= Materials provided =
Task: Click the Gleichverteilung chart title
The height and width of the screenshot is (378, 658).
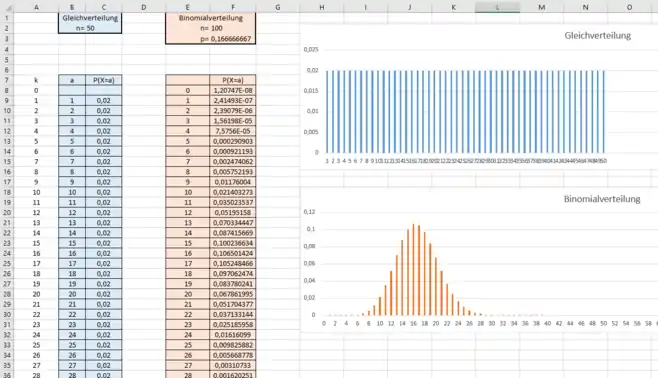Action: click(x=597, y=36)
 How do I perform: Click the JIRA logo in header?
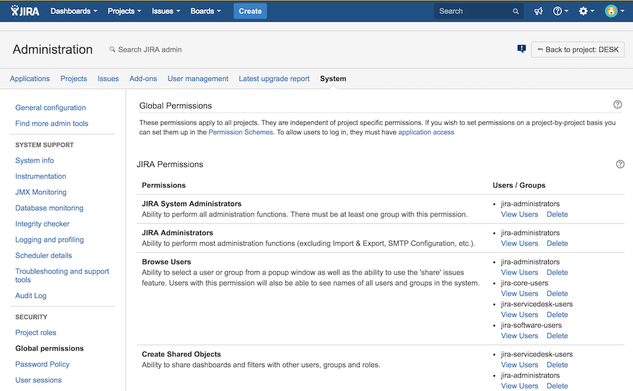(25, 11)
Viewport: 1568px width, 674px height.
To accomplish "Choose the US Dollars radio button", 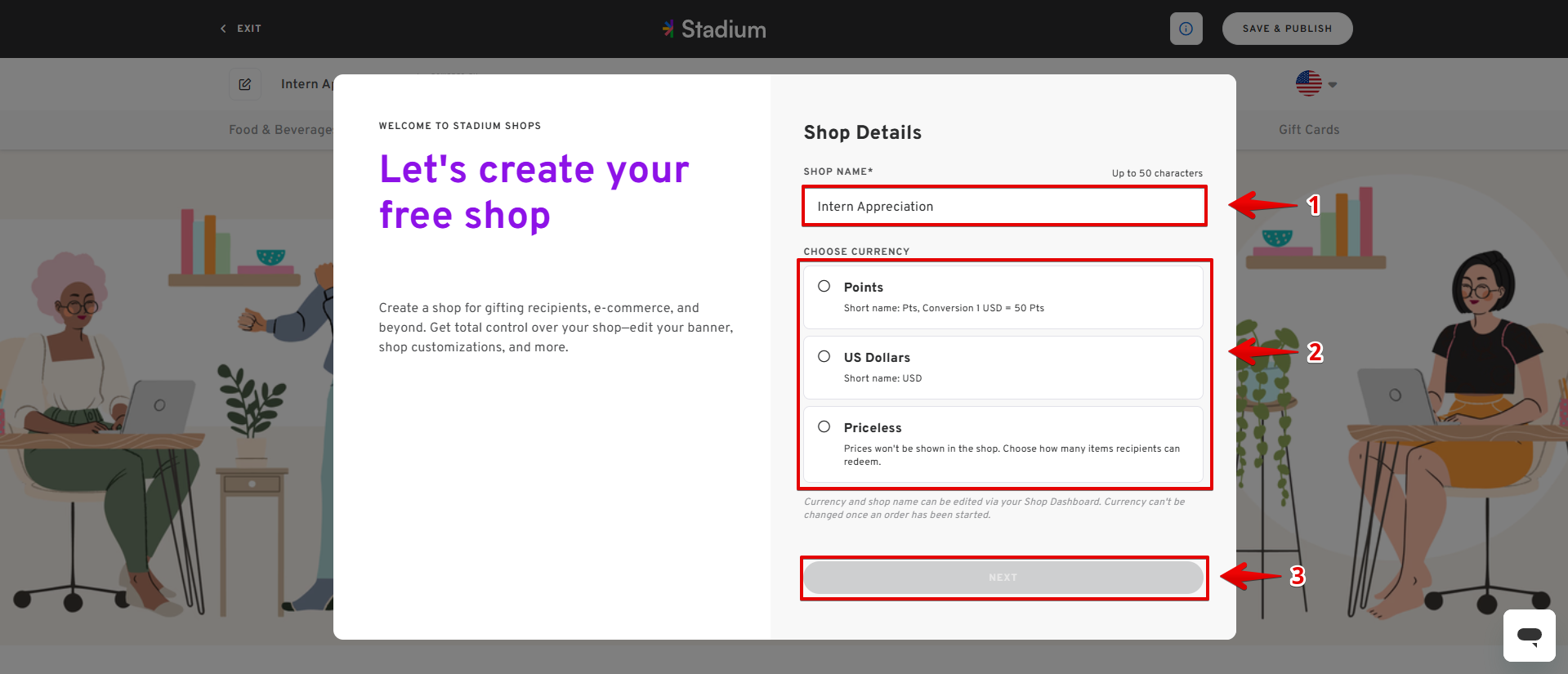I will click(x=824, y=357).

= Your task =
Show every line of the records above that contains the string "width". Case counts.

= Task solution =
The height and width of the screenshot is (378, 658).
Viewport: 1568px width, 674px height.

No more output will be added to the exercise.